The following table shows the reconciliation of net earnings (loss) to adjusted net earnings (loss) for the periods indicated:
|Three months ended||Nine months ended|
|Sept. 30||June 30||Mar. 31||Dec. 31||Sept. 30||June 30||Mar. 31||Sept. 30||Sept. 30|
|GAAP||Net earnings (loss)||136||(93)||71||186||1,390||(196)||(458)||114||736|
|Impairment of property, plant and equipment, net of tax||–||123||–||(202)||–||12||–||123||12|
|Exploration and evaluation asset write-downs, net of tax||1||3||–||41||–||22||–||4||22|
|Inventory write-downs, net of tax||–||–||–||6||–||–||–||–||–|
|Loss (gain) on sale of assets, net of tax||(1)||(23)||–||(37)||(1,490)||71||–||(24)||(1,419)|
|Non-GAAP||Adjusted net earnings (loss)||136||10||71||(6)||(100)||(91)||(458)||217||(649)|
|Weighted average number of common shares outstanding||1,005.2||1,005.5||1,005.5||1,004.9||1,005.5||1,005.5||1,005.5||1,005.4||1,004.7|
|Per common share – Basic ($/share)||0.14||0.01||0.07||(0.01)||(0.10)||(0.09)||(0.46)||0.22||(0.65)|
Net debt is a non-GAAP measure that equals total debt less cash and cash equivalents.
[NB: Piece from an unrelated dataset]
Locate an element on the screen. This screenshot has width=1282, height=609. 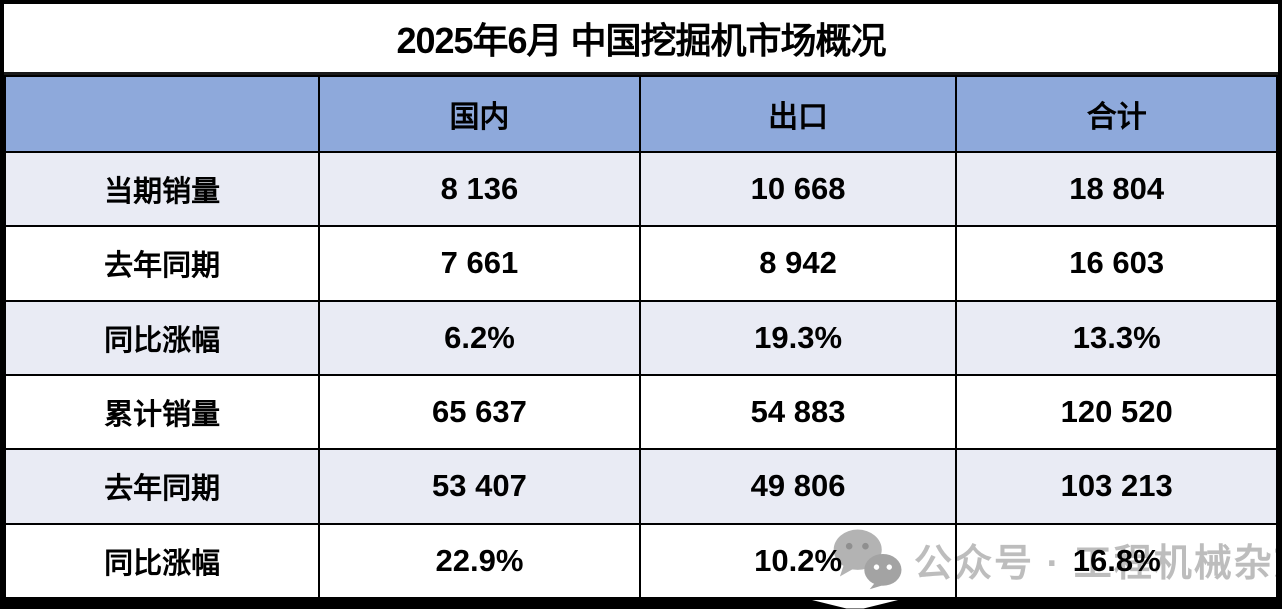
cell-value: 13.3% is located at coordinates (1116, 338).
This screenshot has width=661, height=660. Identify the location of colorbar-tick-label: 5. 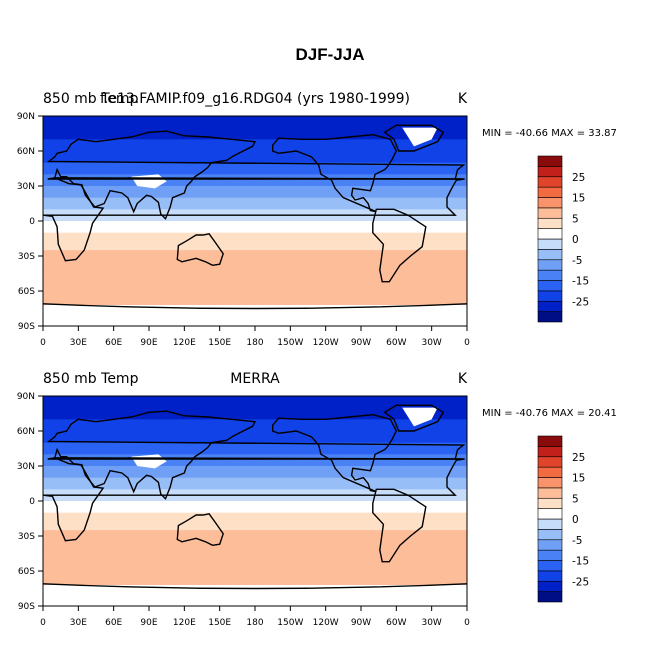
(576, 499).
Total debt is calculated as long-term debt, long-term debt due within one year and short-term debt. Net debt is considered to be a useful measure in assisting management and investors to evaluate the Company’s financial strength.
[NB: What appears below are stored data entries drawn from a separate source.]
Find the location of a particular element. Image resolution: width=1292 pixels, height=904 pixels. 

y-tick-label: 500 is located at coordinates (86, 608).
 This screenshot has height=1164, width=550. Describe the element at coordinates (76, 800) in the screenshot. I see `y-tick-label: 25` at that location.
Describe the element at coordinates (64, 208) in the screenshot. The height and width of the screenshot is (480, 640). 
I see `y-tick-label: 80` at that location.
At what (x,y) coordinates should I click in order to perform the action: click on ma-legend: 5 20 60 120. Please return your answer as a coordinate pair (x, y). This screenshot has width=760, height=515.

The following table shows the reconciliation of total debt to net debt as at the dates indicated:
|Sept. 30||June 30||Mar. 31||Dec. 31||Sept. 30||June 30||Mar. 31|
|Long-term debt due within one year||–||390||400||403||656||260||259|
|Cash and cash equivalents||(2,486)||(2,500)||(2,245)||(1,319)||(1,380)||(20)||–|
Net debt to trailing funds from operations is a non-GAAP measure and is equal to net debt divided by the 12-month trailing funds from operations as at September 30, 2017. Net debt to trailing funds from operations is considered to be a useful measure in assisting management and investors to evaluate the Company’s financial strength.
Operating netback is a common non-GAAP measure used in the oil and gas industry. This measure assists management and investors to evaluate the specific operating performance by product at the oil and gas lease level. Operating netback is calculated as gross revenue less royalties, production and operating and transportation costs on a per unit basis.
DISCLOSURE OF OIL AND GAS INFORMATION
The Company uses the term “barrels of oil equivalent” (or “boe”), which is consistent with other oil and gas companies’ disclosures, and is calculated on an energy equivalence basis applicable at the burner tip whereby one barrel of crude oil is equivalent to six thousand cubic feet of natural gas. The term boe is used to express the sum of the total company products in one unit that can be used for comparisons. Readers are cautioned that the term boe may be misleading, particularly if used in isolation. This measure is used for consistency with other oil and gas companies and does not represent value equivalency at the wellhead.
Unless otherwise noted, projected and historical production volumes provided represent the Company’s working interest share before royalties.
All currency is expressed in Canadian dollars unless otherwise indicated.